Reviewed by David A. Kent

David A. Kent teaches English at Centennial College and is the editor of
Christian Poetry in Canada.

Review

There is no possibility of mistaking Steve McCaffery’s Evoba as anything other than self-consciously avant-garde, unabashedly self-reflexive — “I am here / in a common space / face / a (visual) reality behind / the chin’s particular temptation …” — and yet, at the same time, fashionably anti-self — “i / pretends to be conscious / i am only a machine.” McCaffery’s poetic narrative is elliptical and enigmatic, advertising itself as an anti-text and repeatedly subverting the conventions of what used to be the normal contract between reader and writer.

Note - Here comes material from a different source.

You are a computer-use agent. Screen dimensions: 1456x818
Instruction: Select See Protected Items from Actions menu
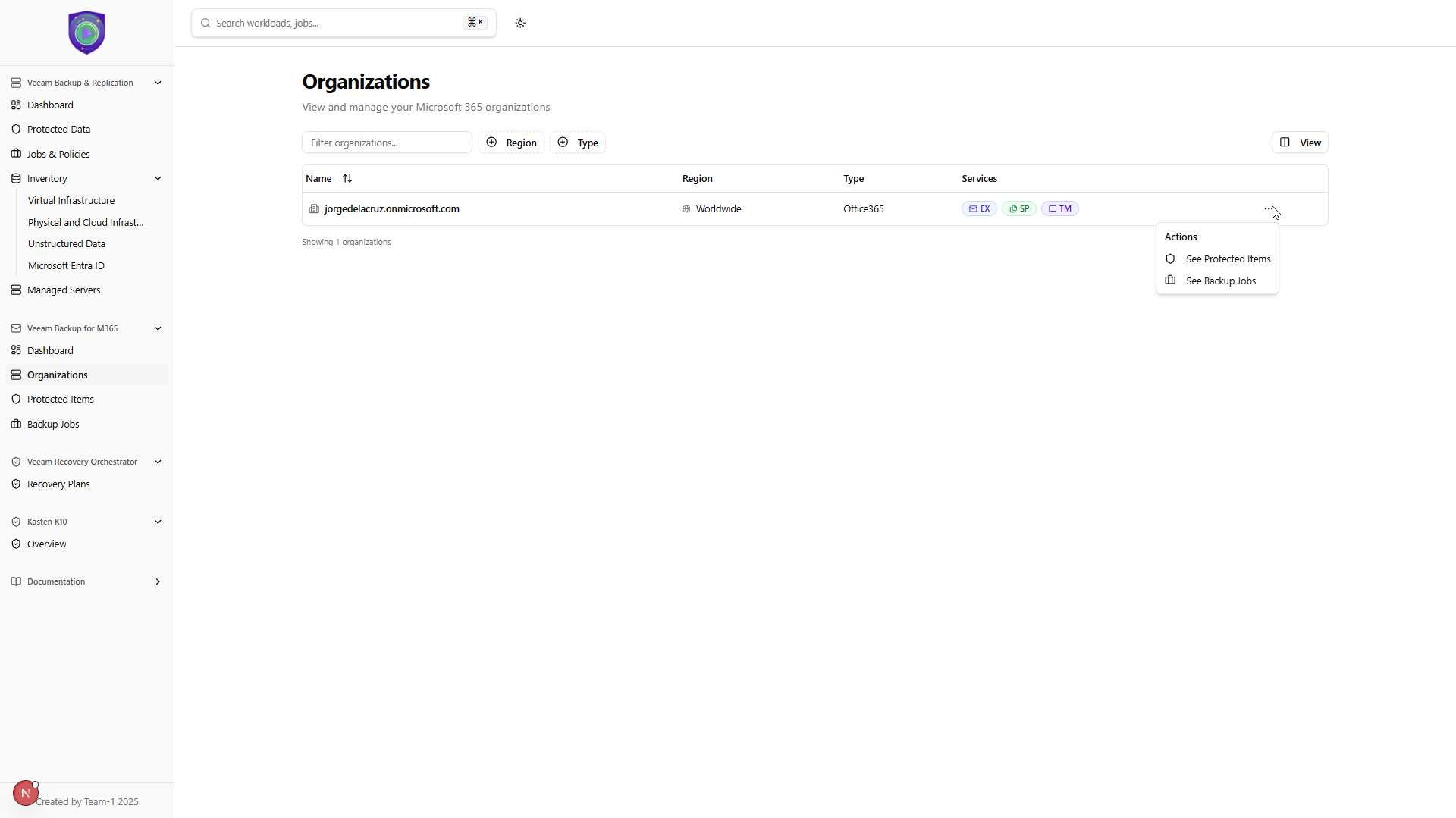[1227, 259]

Certainly, there are explicit statements and recurrent images scattered throughout the text, but most of this long poem is evidently preoccupied with questions of language and meaning: “and language lies there / a slice of meat i’m cutting into / slices slicing in / the rules....” Word play (“grammarphones” is precious), typographical dalliances, and occasional quotations from Wittgenstein’s Philosophical Investigations complicate an already fragmented text which, I confess, often frustrated me. Touches of unexpected violence and moments of fantasy suggest a story behind the preoccupations, but the contours of that story remain blurred by the foregrounded concern with the medium itself. Understanding McCaffery’s intentions in detail would require a much longer time than I could give in preparing this review; even then I’m not entirely sure it would really be a worthwhile undertaking.